>>>
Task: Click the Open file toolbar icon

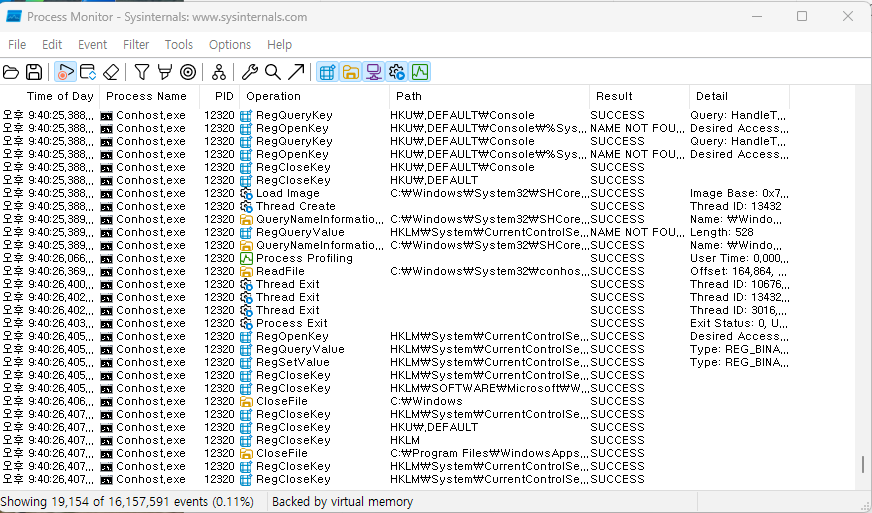Action: (x=12, y=72)
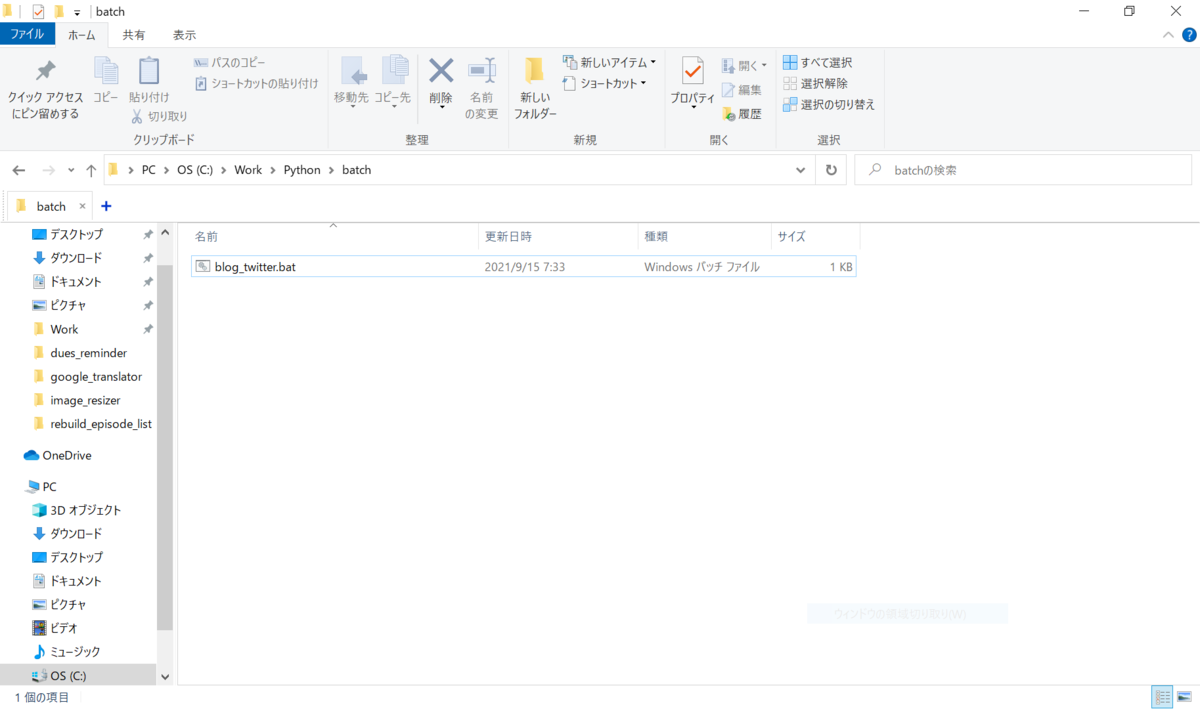Switch to large thumbnails view
The image size is (1200, 709).
tap(1185, 696)
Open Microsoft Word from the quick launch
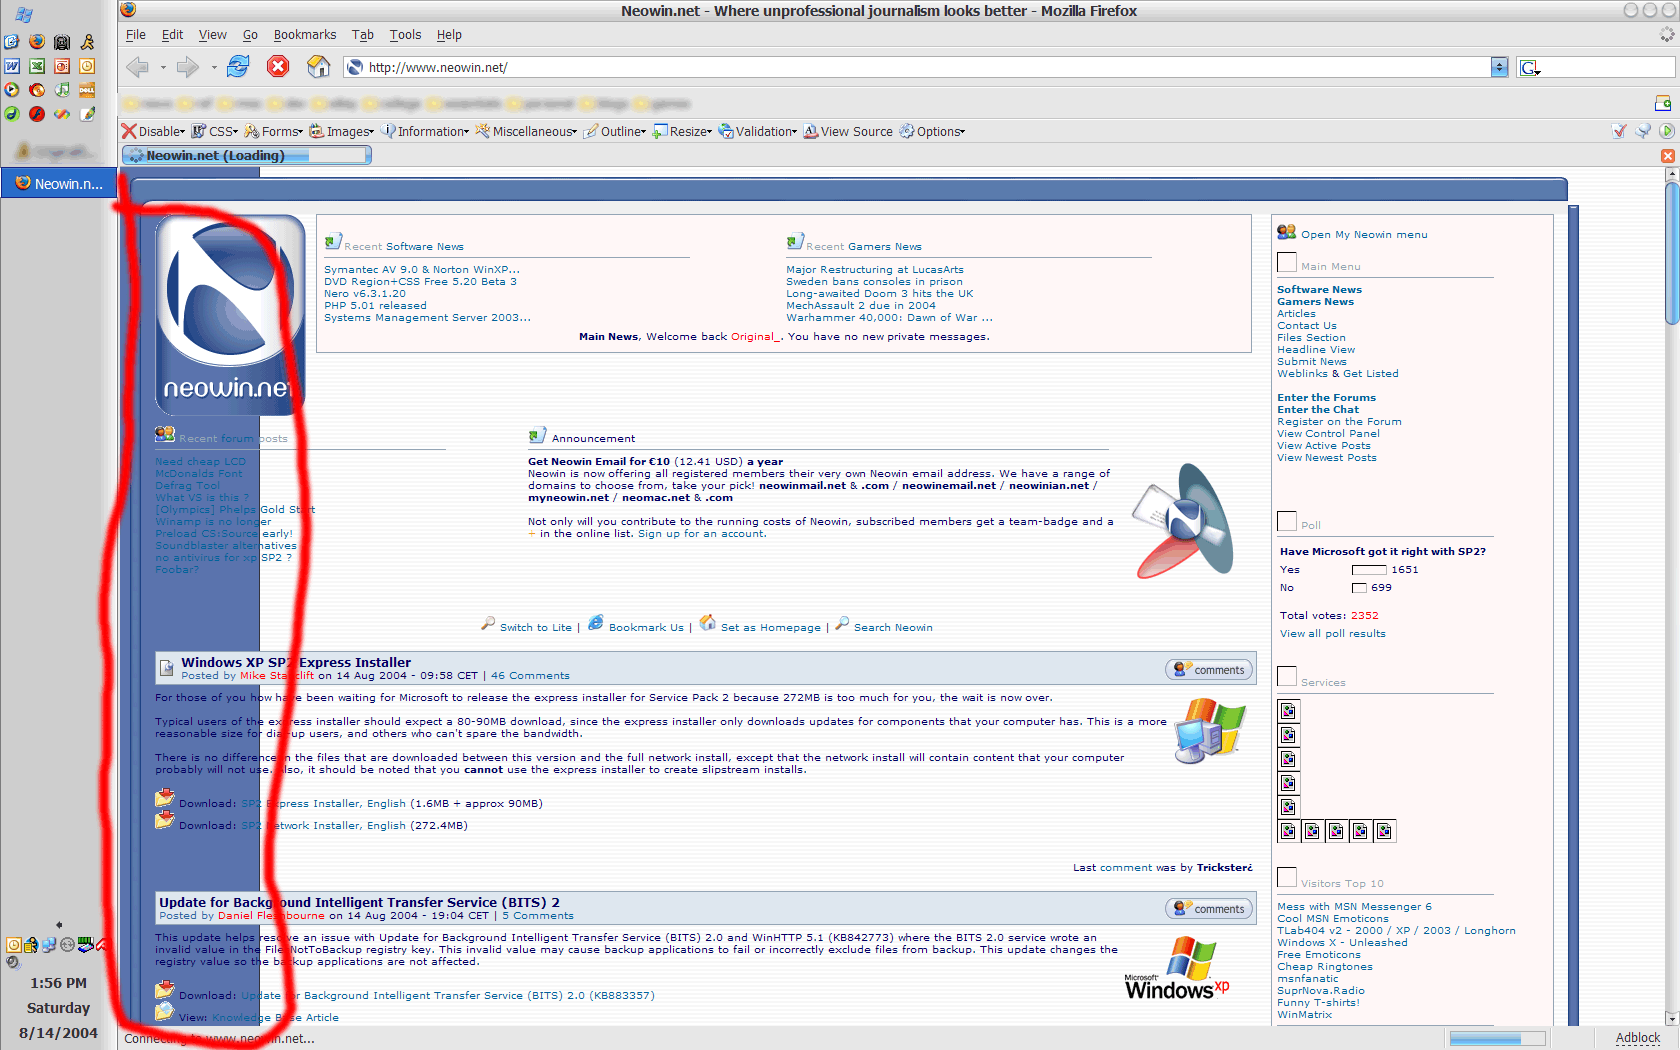Screen dimensions: 1680x1050 click(x=12, y=66)
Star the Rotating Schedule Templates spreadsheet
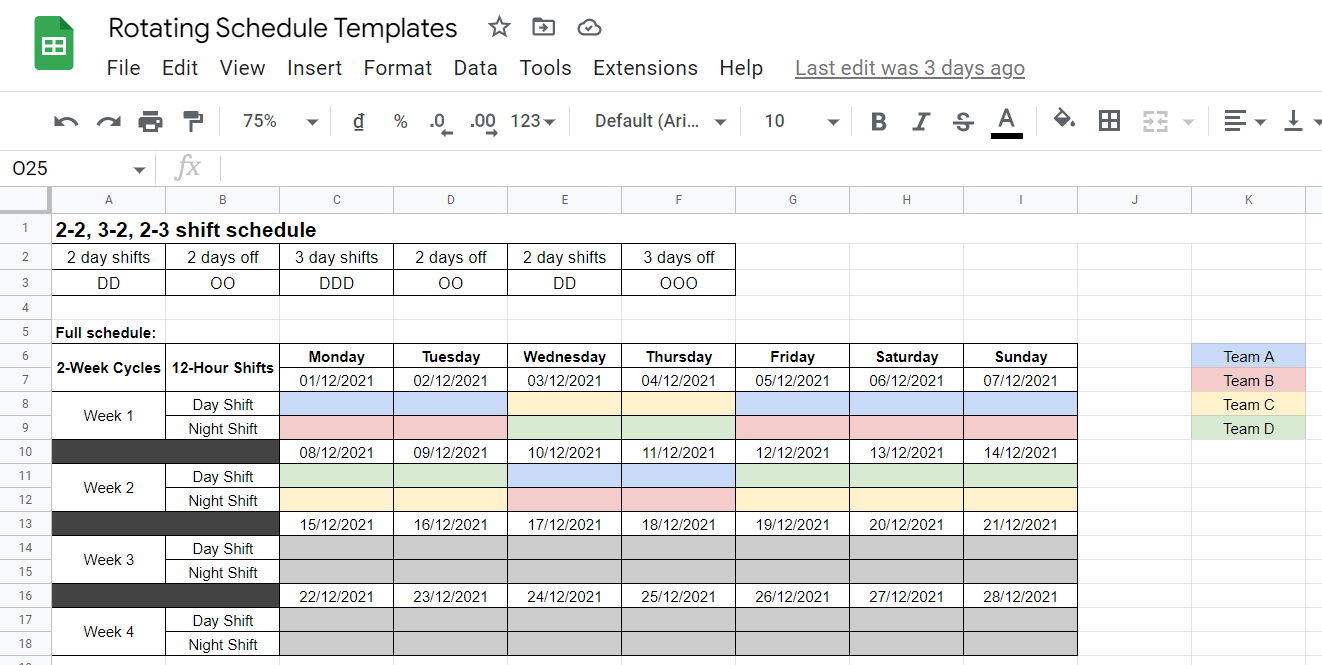The height and width of the screenshot is (665, 1322). click(498, 28)
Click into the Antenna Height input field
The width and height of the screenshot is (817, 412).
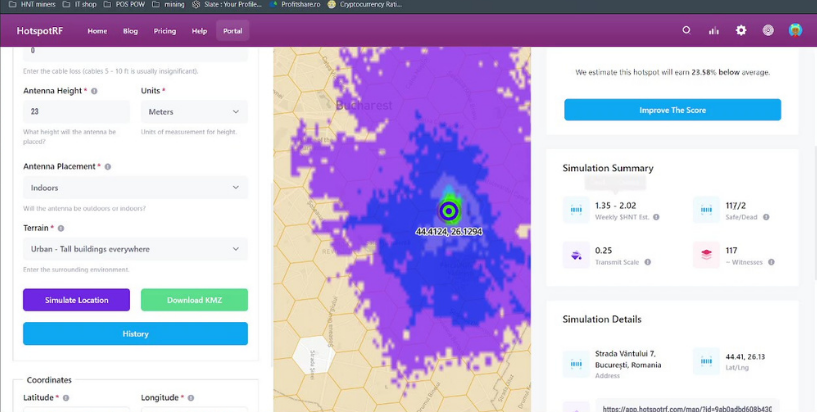pos(76,112)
<<<
(WHAT THIS TASK INVOLVES):
Reproduce the entries above exactly, though not their pictures.

(EXERCISE RESPONSE):
Task: Click the Open file toolbar icon

Action: (x=12, y=72)
Switch to large thumbnails view
The image size is (1200, 709).
tap(1185, 696)
Open Microsoft Word from the quick launch
Screen dimensions: 1680x1050 click(x=12, y=66)
Star the Rotating Schedule Templates spreadsheet
The height and width of the screenshot is (665, 1322). click(498, 28)
Click into the Antenna Height input field
The width and height of the screenshot is (817, 412).
pos(76,112)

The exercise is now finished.